-- Ping Chong
You're doing what most American Screenwriters do: you don't let your characters talk directly to the audience. Or to put it another way, you don't let them make eye contact with all the folks in those seats.
This is the good old Fourth Wall device: just before the curtain went up some idiot in a bulldozer apparently ripped off the front wall of that living room -- and the characters inside never notice that we're staring at them through the hole. It's is the Ant Farm approach to theatre.
You're admitting the obvious -- folks are out there watching, so you might as well use that fact in telling your story. And you let at least one -- or sometimes all -- of your characters talk to us.

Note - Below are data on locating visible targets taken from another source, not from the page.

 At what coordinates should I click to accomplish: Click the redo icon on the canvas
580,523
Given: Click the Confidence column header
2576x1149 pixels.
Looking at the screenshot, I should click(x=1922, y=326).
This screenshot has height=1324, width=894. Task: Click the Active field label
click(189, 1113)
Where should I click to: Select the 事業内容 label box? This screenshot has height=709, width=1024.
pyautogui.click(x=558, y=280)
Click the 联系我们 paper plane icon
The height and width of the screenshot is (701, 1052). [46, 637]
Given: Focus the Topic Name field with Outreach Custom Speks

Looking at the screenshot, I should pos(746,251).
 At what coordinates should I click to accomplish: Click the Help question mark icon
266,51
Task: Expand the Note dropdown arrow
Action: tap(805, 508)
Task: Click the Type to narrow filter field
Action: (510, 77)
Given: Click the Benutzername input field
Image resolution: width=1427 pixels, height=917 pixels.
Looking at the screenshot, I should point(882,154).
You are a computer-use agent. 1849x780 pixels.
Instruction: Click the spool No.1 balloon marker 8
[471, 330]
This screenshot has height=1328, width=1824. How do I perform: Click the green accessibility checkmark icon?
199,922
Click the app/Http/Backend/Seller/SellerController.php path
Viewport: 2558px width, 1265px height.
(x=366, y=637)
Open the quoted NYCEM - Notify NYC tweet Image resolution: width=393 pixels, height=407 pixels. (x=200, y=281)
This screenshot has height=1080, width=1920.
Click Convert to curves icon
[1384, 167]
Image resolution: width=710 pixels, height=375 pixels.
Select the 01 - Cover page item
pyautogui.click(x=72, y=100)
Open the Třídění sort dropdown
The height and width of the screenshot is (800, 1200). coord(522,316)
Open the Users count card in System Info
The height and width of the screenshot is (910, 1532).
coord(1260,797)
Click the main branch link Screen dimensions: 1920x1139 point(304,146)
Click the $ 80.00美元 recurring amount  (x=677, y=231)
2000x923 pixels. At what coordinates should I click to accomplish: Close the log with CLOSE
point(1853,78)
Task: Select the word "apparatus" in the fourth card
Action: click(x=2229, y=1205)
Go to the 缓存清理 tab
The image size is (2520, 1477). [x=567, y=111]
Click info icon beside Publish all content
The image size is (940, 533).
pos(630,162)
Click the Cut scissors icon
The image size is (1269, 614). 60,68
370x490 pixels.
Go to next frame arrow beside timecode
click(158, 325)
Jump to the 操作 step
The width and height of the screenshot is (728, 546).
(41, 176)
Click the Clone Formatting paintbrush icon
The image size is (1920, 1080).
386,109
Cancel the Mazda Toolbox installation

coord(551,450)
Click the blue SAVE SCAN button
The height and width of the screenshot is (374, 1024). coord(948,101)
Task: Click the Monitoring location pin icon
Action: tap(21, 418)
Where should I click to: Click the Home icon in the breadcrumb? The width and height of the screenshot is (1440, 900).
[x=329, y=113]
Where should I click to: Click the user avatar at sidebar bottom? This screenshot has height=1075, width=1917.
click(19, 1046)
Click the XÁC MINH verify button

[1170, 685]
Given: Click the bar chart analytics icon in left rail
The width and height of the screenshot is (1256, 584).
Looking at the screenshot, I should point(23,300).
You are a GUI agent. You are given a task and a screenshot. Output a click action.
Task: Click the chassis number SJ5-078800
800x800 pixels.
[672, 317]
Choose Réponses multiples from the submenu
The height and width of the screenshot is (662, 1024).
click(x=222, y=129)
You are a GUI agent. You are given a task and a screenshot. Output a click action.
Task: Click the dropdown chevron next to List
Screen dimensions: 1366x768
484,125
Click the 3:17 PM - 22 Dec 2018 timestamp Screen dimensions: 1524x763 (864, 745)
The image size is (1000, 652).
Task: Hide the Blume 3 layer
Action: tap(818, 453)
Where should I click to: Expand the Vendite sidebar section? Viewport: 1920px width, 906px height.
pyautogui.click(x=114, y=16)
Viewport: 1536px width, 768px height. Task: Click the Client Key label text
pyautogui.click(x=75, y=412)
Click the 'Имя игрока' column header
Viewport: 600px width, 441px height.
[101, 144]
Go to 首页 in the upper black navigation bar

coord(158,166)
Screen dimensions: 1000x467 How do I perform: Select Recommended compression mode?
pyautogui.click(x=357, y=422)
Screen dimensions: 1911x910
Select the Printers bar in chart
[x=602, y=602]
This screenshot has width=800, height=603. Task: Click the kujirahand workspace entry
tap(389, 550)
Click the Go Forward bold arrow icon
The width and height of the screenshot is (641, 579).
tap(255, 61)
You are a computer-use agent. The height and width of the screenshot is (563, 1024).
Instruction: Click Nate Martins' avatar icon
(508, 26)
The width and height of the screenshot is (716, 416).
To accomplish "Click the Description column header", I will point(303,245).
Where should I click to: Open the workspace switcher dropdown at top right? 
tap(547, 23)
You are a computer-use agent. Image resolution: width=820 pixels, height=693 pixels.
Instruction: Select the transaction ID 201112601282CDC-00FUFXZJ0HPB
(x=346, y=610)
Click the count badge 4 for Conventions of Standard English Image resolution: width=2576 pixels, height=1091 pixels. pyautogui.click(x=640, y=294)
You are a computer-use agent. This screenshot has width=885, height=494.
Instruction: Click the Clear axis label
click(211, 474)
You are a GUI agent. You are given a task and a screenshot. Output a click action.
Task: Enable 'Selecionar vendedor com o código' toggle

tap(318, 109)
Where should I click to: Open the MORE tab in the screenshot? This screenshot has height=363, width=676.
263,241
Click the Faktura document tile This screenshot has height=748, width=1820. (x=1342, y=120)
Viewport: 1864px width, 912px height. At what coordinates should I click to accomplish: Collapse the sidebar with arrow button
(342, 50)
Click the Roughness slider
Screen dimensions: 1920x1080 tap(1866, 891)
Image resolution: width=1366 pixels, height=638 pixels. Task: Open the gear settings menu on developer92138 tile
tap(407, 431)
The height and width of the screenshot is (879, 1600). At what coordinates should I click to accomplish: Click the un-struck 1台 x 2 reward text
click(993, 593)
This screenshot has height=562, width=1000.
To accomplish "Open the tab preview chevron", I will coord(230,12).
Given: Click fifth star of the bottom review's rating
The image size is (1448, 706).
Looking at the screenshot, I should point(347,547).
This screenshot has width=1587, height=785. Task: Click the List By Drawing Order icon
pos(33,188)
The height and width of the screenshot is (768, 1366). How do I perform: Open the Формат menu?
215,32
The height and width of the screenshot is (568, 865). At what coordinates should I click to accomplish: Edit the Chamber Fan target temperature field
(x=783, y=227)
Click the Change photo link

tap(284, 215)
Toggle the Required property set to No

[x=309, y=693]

You can do this technically with a Narrator who leads us through the play while the rest of the characters don't acknowledge us.
That's what Charles Fuller did in A SOLDIER'S PLAY [the play, of course. Not the movie]. Or you can have any number of your characters take us into their confidence. This is what John Guare did in SIX DEGREES OF SEPARATION [the play, of course. Not the movie.]
And you can do an interesting I-Don't-Want-To-Have-Just-One sort of thing as Wendy Wasserstein did in THE HEIDI CHRONICLES. Her central character addresses us at the beginning of each Act, but in the guise of an art history lecture. So she talks to us, but she doesn't acknowledge us as a theatre audience. We understand we're her students sitting in a lecture hall.